Exercise details ->
Convert the entries below into a Markdown table with two columns, Row and Entry line: number each non-blank line in order and put the line itself in the second column. Leave blank lines out.
* BEGIN *
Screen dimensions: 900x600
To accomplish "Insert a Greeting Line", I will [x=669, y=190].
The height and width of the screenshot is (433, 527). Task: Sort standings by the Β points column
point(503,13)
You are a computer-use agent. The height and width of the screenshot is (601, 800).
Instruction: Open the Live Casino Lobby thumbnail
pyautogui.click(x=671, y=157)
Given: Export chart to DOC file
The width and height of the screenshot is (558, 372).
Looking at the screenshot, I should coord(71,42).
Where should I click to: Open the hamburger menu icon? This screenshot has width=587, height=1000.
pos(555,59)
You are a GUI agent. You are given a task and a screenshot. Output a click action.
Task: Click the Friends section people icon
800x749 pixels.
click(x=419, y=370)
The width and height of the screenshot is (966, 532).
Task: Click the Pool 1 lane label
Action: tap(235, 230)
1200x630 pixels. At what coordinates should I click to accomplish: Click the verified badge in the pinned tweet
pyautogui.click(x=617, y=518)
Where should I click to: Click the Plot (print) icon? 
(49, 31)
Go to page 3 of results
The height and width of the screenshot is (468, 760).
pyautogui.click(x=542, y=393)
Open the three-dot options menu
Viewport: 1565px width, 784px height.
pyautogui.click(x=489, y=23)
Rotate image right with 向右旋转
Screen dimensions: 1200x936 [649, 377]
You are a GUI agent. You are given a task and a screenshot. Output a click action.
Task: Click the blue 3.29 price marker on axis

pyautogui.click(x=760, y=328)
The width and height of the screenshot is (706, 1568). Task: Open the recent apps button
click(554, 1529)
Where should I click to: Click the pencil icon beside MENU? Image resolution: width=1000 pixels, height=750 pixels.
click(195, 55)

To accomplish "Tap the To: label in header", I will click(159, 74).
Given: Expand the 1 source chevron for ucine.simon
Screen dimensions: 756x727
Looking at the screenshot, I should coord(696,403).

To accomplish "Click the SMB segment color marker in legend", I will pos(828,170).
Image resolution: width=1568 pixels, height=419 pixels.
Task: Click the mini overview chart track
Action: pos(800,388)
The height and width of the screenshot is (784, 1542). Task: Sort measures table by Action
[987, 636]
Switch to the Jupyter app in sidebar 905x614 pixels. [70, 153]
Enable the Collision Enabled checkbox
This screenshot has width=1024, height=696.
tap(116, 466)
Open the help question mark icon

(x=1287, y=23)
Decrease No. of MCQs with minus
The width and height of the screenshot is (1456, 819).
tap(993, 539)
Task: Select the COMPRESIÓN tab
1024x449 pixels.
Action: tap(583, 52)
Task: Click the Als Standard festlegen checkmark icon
* END *
Correct answer ->
| Row | Entry line |
|---|---|
| 1 | Screen dimensions: 900x600 |
| 2 | To accomplish "Insert a Greeting Line", I will [x=669, y=190]. |
| 3 | The height and width of the screenshot is (433, 527). Task: Sort standings by the Β points column |
| 4 | point(503,13) |
| 5 | You are a computer-use agent. The height and width of the screenshot is (601, 800). |
| 6 | Instruction: Open the Live Casino Lobby thumbnail |
| 7 | pyautogui.click(x=671, y=157) |
| 8 | Given: Export chart to DOC file |
| 9 | The width and height of the screenshot is (558, 372). |
| 10 | Looking at the screenshot, I should coord(71,42). |
| 11 | Where should I click to: Open the hamburger menu icon? This screenshot has width=587, height=1000. |
| 12 | pos(555,59) |
| 13 | You are a GUI agent. You are given a task and a screenshot. Output a click action. |
| 14 | Task: Click the Friends section people icon |
| 15 | 800x749 pixels. |
| 16 | click(x=419, y=370) |
| 17 | The width and height of the screenshot is (966, 532). |
| 18 | Task: Click the Pool 1 lane label |
| 19 | Action: tap(235, 230) |
| 20 | 1200x630 pixels. At what coordinates should I click to accomplish: Click the verified badge in the pinned tweet |
| 21 | pyautogui.click(x=617, y=518) |
| 22 | Where should I click to: Click the Plot (print) icon?  |
| 23 | (49, 31) |
| 24 | Go to page 3 of results |
| 25 | The height and width of the screenshot is (468, 760). |
| 26 | pyautogui.click(x=542, y=393) |
| 27 | Open the three-dot options menu |
| 28 | Viewport: 1565px width, 784px height. |
| 29 | pyautogui.click(x=489, y=23) |
| 30 | Rotate image right with 向右旋转 |
| 31 | Screen dimensions: 1200x936 [649, 377] |
| 32 | You are a GUI agent. You are given a task and a screenshot. Output a click action. |
| 33 | Task: Click the blue 3.29 price marker on axis |
| 34 | pyautogui.click(x=760, y=328) |
| 35 | The width and height of the screenshot is (706, 1568). Task: Open the recent apps button |
| 36 | click(554, 1529) |
| 37 | Where should I click to: Click the pencil icon beside MENU? Image resolution: width=1000 pixels, height=750 pixels. |
| 38 | click(195, 55) |
| 39 | To accomplish "Tap the To: label in header", I will click(159, 74). |
| 40 | Given: Expand the 1 source chevron for ucine.simon |
| 41 | Screen dimensions: 756x727 |
| 42 | Looking at the screenshot, I should coord(696,403). |
| 43 | To accomplish "Click the SMB segment color marker in legend", I will pos(828,170). |
| 44 | Image resolution: width=1568 pixels, height=419 pixels. |
| 45 | Task: Click the mini overview chart track |
| 46 | Action: pos(800,388) |
| 47 | The height and width of the screenshot is (784, 1542). Task: Sort measures table by Action |
| 48 | [987, 636] |
| 49 | Switch to the Jupyter app in sidebar 905x614 pixels. [70, 153] |
| 50 | Enable the Collision Enabled checkbox |
| 51 | This screenshot has width=1024, height=696. |
| 52 | tap(116, 466) |
| 53 | Open the help question mark icon |
| 54 | (x=1287, y=23) |
| 55 | Decrease No. of MCQs with minus |
| 56 | The width and height of the screenshot is (1456, 819). |
| 57 | tap(993, 539) |
| 58 | Task: Select the COMPRESIÓN tab |
| 59 | 1024x449 pixels. |
| 60 | Action: tap(583, 52) |
| 61 | Task: Click the Als Standard festlegen checkmark icon |